Default is on. Leave it on. The cost is small (a few milliseconds per query); the gain is meaningfully better answer ordering, especially on questions where multiple sections of a document touch the same topic.
When to turn it off: rarely, and only if you are actively profiling something specific (for example, measuring how the chat behaves without it, on a controlled set of questions). For day-to-day use, on is the right setting.
If the reranker fails for any reason on a specific query, Muninnbase falls back to the pre-rerank ordering automatically. There is no scenario where toggling the reranker on can cause the chat to break.
What you can't tune from here, and why
Three things are deliberately not exposed in the Retrieval tuning section:
- The chat model (the LLM that generates the answer text).
- The embedding model (the model that indexes your documents).
- The BM25 weight (the relative weight of keyword matching versus semantic matching).
These are managed by Muninnbase per tenant via feature flags. The reason is operational, not philosophical. Changing the embedding model means re-indexing every document in your library; changing the chat model needs latency and quality validation against your specific corpus; changing the BM25 weight needs the rest of the pipeline rebalanced around it. The admin settings page is not the right surface for that kind of coordinated change.
If you have a specific need for a different model, write to [email protected] with the use case. The capability exists; it just doesn't ship as a self-service control.

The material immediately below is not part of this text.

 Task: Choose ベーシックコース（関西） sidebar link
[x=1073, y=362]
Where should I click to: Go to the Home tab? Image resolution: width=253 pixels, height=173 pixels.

A note on reading the Q&A log
The score shown in the Q&A log detail panel is the same cosine number the threshold above operates on. Reading the log for a week tells you what range your real questions actually land in, which is the single best input to deciding whether your threshold is too strict, too loose, or already correct.
What to do next
If you came here to figure out whether to adjust something, the best next step is a week of reading the Q&A log. If the defaults are working (most queries scoring 0.5 or higher, very few refusals on questions you know are in the documents), leave the controls alone.